**Work request**
Return the lines below in which the string "agent" occurs.

**Given information**
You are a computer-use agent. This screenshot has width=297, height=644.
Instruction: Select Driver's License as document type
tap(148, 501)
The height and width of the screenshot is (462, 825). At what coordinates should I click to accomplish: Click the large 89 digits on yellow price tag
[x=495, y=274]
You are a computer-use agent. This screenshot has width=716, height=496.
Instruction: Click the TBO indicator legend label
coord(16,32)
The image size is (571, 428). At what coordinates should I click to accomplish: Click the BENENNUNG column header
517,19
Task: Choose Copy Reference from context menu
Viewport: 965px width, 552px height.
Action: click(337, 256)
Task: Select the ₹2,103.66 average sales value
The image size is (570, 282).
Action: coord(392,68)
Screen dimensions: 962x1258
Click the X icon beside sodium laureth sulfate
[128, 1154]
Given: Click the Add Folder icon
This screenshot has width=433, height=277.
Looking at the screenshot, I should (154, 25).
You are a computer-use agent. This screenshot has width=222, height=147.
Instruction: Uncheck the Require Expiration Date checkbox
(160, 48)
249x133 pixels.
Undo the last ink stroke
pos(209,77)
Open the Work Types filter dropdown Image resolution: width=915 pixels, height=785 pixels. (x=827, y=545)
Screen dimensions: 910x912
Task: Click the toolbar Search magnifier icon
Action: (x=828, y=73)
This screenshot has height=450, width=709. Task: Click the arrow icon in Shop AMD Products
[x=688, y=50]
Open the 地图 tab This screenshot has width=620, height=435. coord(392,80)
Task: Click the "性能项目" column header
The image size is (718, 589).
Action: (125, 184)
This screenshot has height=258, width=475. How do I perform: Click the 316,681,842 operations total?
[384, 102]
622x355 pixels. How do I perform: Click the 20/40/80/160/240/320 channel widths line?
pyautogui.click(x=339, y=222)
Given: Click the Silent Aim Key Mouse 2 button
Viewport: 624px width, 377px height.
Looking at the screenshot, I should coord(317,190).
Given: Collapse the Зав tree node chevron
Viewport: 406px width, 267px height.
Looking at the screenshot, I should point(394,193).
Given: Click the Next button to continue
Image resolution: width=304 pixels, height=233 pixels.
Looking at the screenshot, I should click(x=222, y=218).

**Response to the exercise**
You are a computer-use agent. This screenshot has width=297, height=644.
You are a computer-use agent. This screenshot has width=716, height=496.
You are a computer-use agent. This screenshot has width=222, height=147.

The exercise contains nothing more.